The 6 Biggest Mistakes Ordinary Investors Make

By Jeff Desjardins

In many areas of life, we are often our own worst enemies. The realm of personal finance is no different.  What’s the biggest threat to achieving financial independence?  Unfortunately, it’s your own brain.  You can invest in all the right things, minimize fees and taxes, and even diversify your holdings. But if you fail to master your own psychology, it’s still possible to fall victim to financial self-sabotage.

The Brain’s Design

Today’s infographic is from Tony Robbins, and it uses data and talking points from his #1 Best Selling book Unshakeable: Your Financial Freedom Playbook, which is now available on paperback.  The graphic is based on a chapter in the book that reveals the key psychological limitations of the human brain. It turns out that these fallible survival instincts have been hardwired into our brains over millions of years, and they become very troublesome when we try to make rational financial decisions.

To overcome these instincts, investors need to adopt simple systems, rules, and procedures that can ensure the decisions around money we make are in our best long-term interest.

What I’ve found again and again is that 80% of success is psychology and 20% is mechanics.  – Tony Robbins

Six Psychological Pitfalls to Avoid

Remember these six pitfalls – and how to counteract them – and you’ll be able to avoid the biggest mistakes often made by investors.

Mistake #1:  Seeking Confirmation Of Your Own Beliefs

Your brain is wired to seek and believe information that validates your existing beliefs. Our minds love “proof” of how smart and right we are.

Even worse, this is magnified by the online echo chambers of the modern world.

News media (MSNBC, Fox News, etc.) tend to favor one point of view

Google and Facebook filter our search results

Unsubstantiated rumors can run unchecked, as long as they reinforce existing points of view

This can be exceptionally detrimental in investing.

Convincing yourself that a particular stock or strategy is correct, without taking into account contradicting evidence, can be the nail in the coffin of financial freedom.

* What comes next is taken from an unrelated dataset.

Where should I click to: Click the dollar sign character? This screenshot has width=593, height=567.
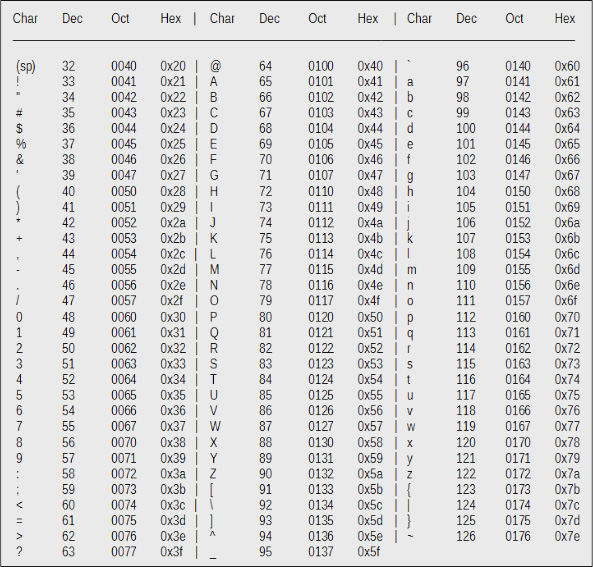[19, 129]
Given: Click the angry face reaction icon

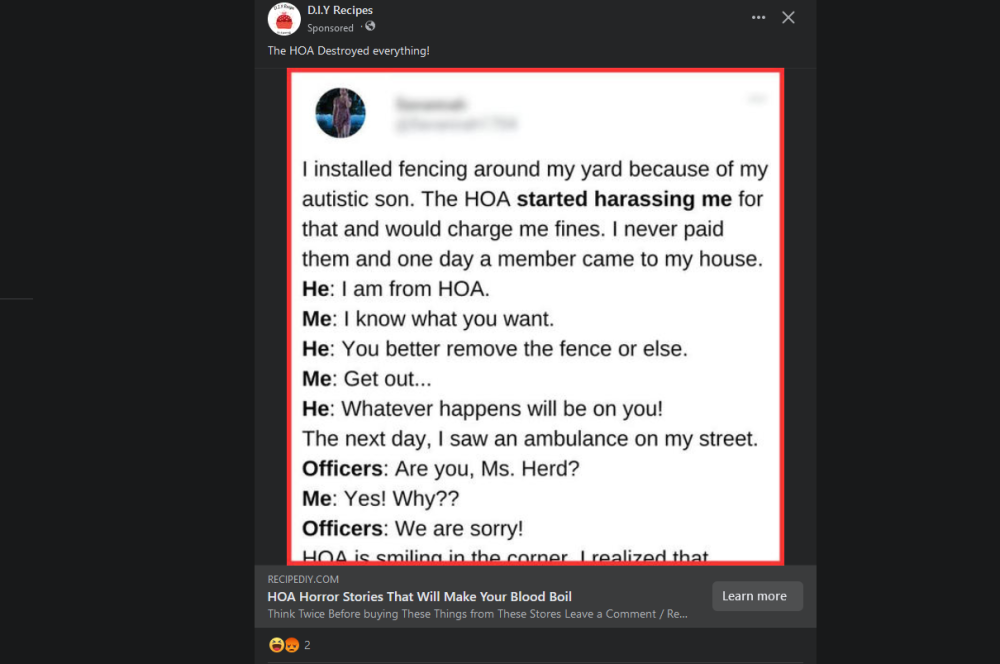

The Solution: Welcome opinions that contradict your own

The best investors know they are vulnerable to confirmation bias, and actively ask questions and seek qualified opinions that disagree with their own.

Ray Dalio, for example, seeks the smartest detractor of his idea, and then tries to find out their full reasoning behind their contrary opinion.

The power of thoughtful disagreement is a great thing.  – Ray Dalio

Mistake #2:  Conflating Recent Events With Ongoing Trends

One of the most common – and dangerous – investing mistakes is to believe that the current trend of the day will continue.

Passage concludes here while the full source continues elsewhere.